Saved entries
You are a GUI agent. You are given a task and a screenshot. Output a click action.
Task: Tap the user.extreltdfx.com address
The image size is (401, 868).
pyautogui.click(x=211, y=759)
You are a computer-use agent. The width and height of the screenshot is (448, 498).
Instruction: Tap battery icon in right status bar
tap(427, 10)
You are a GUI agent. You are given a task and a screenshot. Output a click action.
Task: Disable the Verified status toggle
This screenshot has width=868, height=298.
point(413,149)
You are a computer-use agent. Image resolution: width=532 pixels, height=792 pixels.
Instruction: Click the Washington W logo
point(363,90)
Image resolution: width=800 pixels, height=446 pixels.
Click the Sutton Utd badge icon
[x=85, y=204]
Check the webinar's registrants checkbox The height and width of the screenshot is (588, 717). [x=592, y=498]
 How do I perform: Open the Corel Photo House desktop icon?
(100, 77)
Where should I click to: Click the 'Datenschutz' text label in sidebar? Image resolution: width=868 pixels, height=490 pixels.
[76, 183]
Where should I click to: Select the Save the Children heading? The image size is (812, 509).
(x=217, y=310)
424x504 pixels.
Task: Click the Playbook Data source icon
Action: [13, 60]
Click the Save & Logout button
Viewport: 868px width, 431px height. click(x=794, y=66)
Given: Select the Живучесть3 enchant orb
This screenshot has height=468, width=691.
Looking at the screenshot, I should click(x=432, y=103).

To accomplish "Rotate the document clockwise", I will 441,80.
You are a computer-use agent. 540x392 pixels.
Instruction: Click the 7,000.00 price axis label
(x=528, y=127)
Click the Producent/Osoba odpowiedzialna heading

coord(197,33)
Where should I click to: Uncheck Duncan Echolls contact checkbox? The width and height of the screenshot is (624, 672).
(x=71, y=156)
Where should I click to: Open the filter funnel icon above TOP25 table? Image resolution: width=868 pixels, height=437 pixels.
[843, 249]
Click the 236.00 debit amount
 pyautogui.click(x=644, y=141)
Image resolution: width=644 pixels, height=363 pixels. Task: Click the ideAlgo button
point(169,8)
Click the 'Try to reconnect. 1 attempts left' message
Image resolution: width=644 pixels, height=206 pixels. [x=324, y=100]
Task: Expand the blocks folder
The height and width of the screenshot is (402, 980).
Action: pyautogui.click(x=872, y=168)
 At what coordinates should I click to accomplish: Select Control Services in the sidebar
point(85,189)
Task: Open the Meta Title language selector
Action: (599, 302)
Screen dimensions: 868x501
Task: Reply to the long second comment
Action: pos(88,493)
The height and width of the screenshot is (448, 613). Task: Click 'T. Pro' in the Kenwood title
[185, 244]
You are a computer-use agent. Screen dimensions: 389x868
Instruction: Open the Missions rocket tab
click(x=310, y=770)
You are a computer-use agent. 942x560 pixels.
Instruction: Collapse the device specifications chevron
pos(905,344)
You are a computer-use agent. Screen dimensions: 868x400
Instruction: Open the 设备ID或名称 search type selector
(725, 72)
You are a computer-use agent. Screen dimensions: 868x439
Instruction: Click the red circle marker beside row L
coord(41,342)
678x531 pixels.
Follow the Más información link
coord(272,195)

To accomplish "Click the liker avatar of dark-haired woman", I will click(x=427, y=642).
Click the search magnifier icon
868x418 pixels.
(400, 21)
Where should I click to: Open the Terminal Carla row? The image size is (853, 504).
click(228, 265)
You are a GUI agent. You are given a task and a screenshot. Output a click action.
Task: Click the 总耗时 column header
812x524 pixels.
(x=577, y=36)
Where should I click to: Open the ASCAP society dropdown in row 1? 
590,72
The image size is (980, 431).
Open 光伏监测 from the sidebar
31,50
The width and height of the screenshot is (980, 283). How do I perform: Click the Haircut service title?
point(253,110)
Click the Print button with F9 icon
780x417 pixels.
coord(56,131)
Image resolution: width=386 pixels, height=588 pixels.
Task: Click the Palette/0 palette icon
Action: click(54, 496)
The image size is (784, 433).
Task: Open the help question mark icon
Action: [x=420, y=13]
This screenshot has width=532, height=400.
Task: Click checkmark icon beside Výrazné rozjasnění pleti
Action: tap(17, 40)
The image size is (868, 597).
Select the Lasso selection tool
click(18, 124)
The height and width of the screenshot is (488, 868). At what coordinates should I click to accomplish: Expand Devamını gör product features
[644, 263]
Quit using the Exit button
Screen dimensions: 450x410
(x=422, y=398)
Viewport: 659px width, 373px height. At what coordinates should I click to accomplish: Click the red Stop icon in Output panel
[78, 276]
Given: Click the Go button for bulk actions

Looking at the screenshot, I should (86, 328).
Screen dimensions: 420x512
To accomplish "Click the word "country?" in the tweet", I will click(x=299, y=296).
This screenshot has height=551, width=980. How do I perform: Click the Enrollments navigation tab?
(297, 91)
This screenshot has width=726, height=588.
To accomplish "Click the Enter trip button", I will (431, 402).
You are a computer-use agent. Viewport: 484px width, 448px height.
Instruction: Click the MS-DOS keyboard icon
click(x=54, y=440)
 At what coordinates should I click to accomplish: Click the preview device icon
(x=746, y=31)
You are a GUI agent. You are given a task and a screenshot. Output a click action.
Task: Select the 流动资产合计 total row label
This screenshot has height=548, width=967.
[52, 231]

* _PROBLEM STATEMENT_
Copy the data exactly. Leave nothing out.

* _COMPLETED EXERCISE_
You are a GUI agent. You are given a task and a screenshot. Output a click action.
Task: Tap the user.extreltdfx.com address
The image size is (401, 868).
pyautogui.click(x=211, y=759)
You are a computer-use agent. The width and height of the screenshot is (448, 498).
Instruction: Tap battery icon in right status bar
tap(427, 10)
You are a GUI agent. You are given a task and a screenshot. Output a click action.
Task: Disable the Verified status toggle
This screenshot has width=868, height=298.
point(413,149)
You are a computer-use agent. Image resolution: width=532 pixels, height=792 pixels.
Instruction: Click the Washington W logo
point(363,90)
Image resolution: width=800 pixels, height=446 pixels.
Click the Sutton Utd badge icon
[x=85, y=204]
Check the webinar's registrants checkbox The height and width of the screenshot is (588, 717). [x=592, y=498]
 How do I perform: Open the Corel Photo House desktop icon?
(100, 77)
Where should I click to: Click the 'Datenschutz' text label in sidebar? Image resolution: width=868 pixels, height=490 pixels.
[76, 183]
Where should I click to: Select the Save the Children heading? The image size is (812, 509).
(x=217, y=310)
424x504 pixels.
Task: Click the Playbook Data source icon
Action: [13, 60]
Click the Save & Logout button
Viewport: 868px width, 431px height. click(x=794, y=66)
Given: Select the Живучесть3 enchant orb
This screenshot has height=468, width=691.
Looking at the screenshot, I should click(x=432, y=103).

To accomplish "Rotate the document clockwise", I will 441,80.
You are a computer-use agent. 540x392 pixels.
Instruction: Click the 7,000.00 price axis label
(x=528, y=127)
Click the Producent/Osoba odpowiedzialna heading

coord(197,33)
Where should I click to: Uncheck Duncan Echolls contact checkbox? The width and height of the screenshot is (624, 672).
(x=71, y=156)
Where should I click to: Open the filter funnel icon above TOP25 table? Image resolution: width=868 pixels, height=437 pixels.
[843, 249]
Click the 236.00 debit amount
 pyautogui.click(x=644, y=141)
Image resolution: width=644 pixels, height=363 pixels. Task: Click the ideAlgo button
point(169,8)
Click the 'Try to reconnect. 1 attempts left' message
Image resolution: width=644 pixels, height=206 pixels. [x=324, y=100]
Task: Expand the blocks folder
The height and width of the screenshot is (402, 980).
Action: pyautogui.click(x=872, y=168)
 At what coordinates should I click to accomplish: Select Control Services in the sidebar
point(85,189)
Task: Open the Meta Title language selector
Action: (599, 302)
Screen dimensions: 868x501
Task: Reply to the long second comment
Action: pos(88,493)
The height and width of the screenshot is (448, 613). Task: Click 'T. Pro' in the Kenwood title
[185, 244]
You are a computer-use agent. Screen dimensions: 389x868
Instruction: Open the Missions rocket tab
click(x=310, y=770)
You are a computer-use agent. 942x560 pixels.
Instruction: Collapse the device specifications chevron
pos(905,344)
You are a computer-use agent. Screen dimensions: 868x400
Instruction: Open the 设备ID或名称 search type selector
(725, 72)
You are a computer-use agent. Screen dimensions: 868x439
Instruction: Click the red circle marker beside row L
coord(41,342)
678x531 pixels.
Follow the Más información link
coord(272,195)

To accomplish "Click the liker avatar of dark-haired woman", I will click(x=427, y=642).
Click the search magnifier icon
868x418 pixels.
(400, 21)
Where should I click to: Open the Terminal Carla row? The image size is (853, 504).
click(228, 265)
You are a GUI agent. You are given a task and a screenshot. Output a click action.
Task: Click the 总耗时 column header
812x524 pixels.
(x=577, y=36)
Where should I click to: Open the ASCAP society dropdown in row 1? 
590,72
The image size is (980, 431).
Open 光伏监测 from the sidebar
31,50
The width and height of the screenshot is (980, 283). How do I perform: Click the Haircut service title?
point(253,110)
Click the Print button with F9 icon
780x417 pixels.
coord(56,131)
Image resolution: width=386 pixels, height=588 pixels.
Task: Click the Palette/0 palette icon
Action: click(54, 496)
The image size is (784, 433).
Task: Open the help question mark icon
Action: [x=420, y=13]
This screenshot has width=532, height=400.
Task: Click checkmark icon beside Výrazné rozjasnění pleti
Action: tap(17, 40)
The image size is (868, 597).
Select the Lasso selection tool
click(18, 124)
The height and width of the screenshot is (488, 868). At what coordinates should I click to accomplish: Expand Devamını gör product features
[644, 263]
Quit using the Exit button
Screen dimensions: 450x410
(x=422, y=398)
Viewport: 659px width, 373px height. At what coordinates should I click to accomplish: Click the red Stop icon in Output panel
[78, 276]
Given: Click the Go button for bulk actions

Looking at the screenshot, I should (86, 328).
Screen dimensions: 420x512
To accomplish "Click the word "country?" in the tweet", I will click(x=299, y=296).
This screenshot has height=551, width=980. How do I perform: Click the Enrollments navigation tab?
(297, 91)
This screenshot has width=726, height=588.
To accomplish "Click the Enter trip button", I will (431, 402).
You are a computer-use agent. Viewport: 484px width, 448px height.
Instruction: Click the MS-DOS keyboard icon
click(x=54, y=440)
 At what coordinates should I click to accomplish: Click the preview device icon
(x=746, y=31)
You are a GUI agent. You are given a task and a screenshot. Output a click action.
Task: Select the 流动资产合计 total row label
This screenshot has height=548, width=967.
[52, 231]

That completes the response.